Auf dem Balkan und in Italien meuterten die Truppen, am 21. Oktober konstituierten sich in Wien die deutschsprachigen Mitglieder des cisleithanischen Abgeordnetenhauses als "Provisorische Nationalversammlung für Deutsch-Österreich", am 24. Oktober kam es in Budapest zu Demonstrationen und Zusammenstößen, am 28. Oktober wurde die tschechoslowakische Republik ausgerufen, einen Tag später proklamierte der Landtag in Agram die Trennung Kroatiens von der Monarchie, am 1. November ließ sich der von Kaiser Karl am Vortag ernannte ungarische Ministerpräsident Graf Károly von seinem Amtseid an den Kaiser entbinden, die ungarischen Truppen waren bereits von der Front abgerufen worden. Am 3. November 1918 unterwarf sich Österreich den Waffenstillstandsbedingungen der Entente, der Waffenstillstand trat am nächsten Tag in Kraft. Am 11. November unterschrieb Kaiser Karl seinen Verzicht "auf jeden Anteil an den Staatsgeschäften" und zog sich aus Schönbrunn nach Eckartsau im Marchfeld zurück. Am 12. November wurde in Wien die Republik ausgerufen.

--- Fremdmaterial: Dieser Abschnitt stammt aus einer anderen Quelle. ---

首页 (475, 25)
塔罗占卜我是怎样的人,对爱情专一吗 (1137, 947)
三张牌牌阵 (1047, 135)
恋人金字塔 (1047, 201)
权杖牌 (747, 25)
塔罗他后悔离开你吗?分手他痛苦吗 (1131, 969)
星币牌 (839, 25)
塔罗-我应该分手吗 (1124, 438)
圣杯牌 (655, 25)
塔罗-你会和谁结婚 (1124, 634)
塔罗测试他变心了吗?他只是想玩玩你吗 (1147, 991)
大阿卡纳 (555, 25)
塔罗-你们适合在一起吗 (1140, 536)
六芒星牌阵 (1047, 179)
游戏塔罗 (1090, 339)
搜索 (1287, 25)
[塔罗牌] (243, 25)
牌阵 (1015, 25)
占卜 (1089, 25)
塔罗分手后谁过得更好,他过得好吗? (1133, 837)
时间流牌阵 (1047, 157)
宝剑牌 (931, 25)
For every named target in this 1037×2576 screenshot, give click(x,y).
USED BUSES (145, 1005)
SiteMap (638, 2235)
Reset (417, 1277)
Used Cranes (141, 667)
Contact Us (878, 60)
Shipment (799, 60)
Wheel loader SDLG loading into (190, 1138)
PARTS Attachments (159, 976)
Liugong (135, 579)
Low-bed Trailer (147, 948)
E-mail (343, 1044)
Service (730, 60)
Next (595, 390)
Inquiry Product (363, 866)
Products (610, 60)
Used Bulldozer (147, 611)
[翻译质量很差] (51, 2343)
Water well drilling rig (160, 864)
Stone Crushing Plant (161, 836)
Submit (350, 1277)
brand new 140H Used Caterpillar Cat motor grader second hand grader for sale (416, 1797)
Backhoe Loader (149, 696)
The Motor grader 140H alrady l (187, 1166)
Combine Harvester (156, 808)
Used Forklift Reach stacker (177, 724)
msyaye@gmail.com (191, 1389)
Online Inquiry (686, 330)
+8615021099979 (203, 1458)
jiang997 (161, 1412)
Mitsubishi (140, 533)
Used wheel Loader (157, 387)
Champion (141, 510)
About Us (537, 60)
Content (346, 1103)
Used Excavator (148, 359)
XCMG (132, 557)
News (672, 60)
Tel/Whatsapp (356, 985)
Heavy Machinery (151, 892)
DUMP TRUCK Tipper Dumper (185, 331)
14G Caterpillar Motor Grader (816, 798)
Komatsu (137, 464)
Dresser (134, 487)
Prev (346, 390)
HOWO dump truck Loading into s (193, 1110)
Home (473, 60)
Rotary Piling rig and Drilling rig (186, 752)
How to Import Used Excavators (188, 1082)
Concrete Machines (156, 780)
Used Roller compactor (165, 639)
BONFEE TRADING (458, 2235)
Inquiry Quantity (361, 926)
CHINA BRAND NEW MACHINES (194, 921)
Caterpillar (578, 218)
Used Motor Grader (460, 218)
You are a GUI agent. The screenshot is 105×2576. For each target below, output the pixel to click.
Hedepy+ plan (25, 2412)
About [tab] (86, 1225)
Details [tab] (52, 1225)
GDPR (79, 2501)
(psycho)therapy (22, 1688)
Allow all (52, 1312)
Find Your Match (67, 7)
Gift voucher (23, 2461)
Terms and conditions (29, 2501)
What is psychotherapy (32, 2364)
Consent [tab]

Vielfach waren es die Vertreter der politischen Elite der Monarchie, die nun die republikanisch-demokratische Entwicklung einleiteten. Der Übergang vollzog sich in der Regel friedlich, revolutionäre Kämpfe gab es nur in Budapest, wo sich eine Räteregierung durchsetzte. Karls "Völkermanifest" erleichterte die geordnete Übernahme der Verwaltung durch die neuen Staaten. Er selbst hielt weiterhin an seinen Souveränitätsrechten fest, in der Hoffnung auf eine Restauration, und dankte nicht ab. Er musste daher das Land verlassen und ging im März 1919 unter britischem Schutz mit seiner Familie in die Schweiz ins Exil. Im selben Jahr versuchte er noch zweimal, die Monarchie in Ungarn mit Hilfe loyaler Kreise und königstreuem Militär zu restaurieren. Der zweite Versuch führte zur Internierung im Kloster Tihany.
Im November 1921 beschloss das ungarische Parlament ein Gesetz, mit dem die Herrscherrechte des Hauses Habsburg in Ungarn erloschen. Karl musste mit seiner Familie ins Exil nach Madeira gehen, wo er nur wenige Monate später, nicht einmal 35-jährig, an einer Grippe starb. Er hinterließ sieben Kinder im Alter von ein bis zehn Jahren, sein achtes Kind, Elisabeth Charlotte, wurde zwei Monate nach seinem Tod geboren. Seine junge Witwe Zita sollte ihn um fast 70 Jahre überleben. Sie lebte mit ihren Kindern zunächst in Spanien und später in Belgien. Die letzte Kaiserin von Österreich starb 1989 und wurde am 1. April in Wien beigesetzt.
Am 3. Oktober 2004 wurde Karl I. von Papst Johannes Paul II. selig gesprochen. Als Gedenktag wurde der 21. Oktober, sein Hochzeitstag, festgelegt.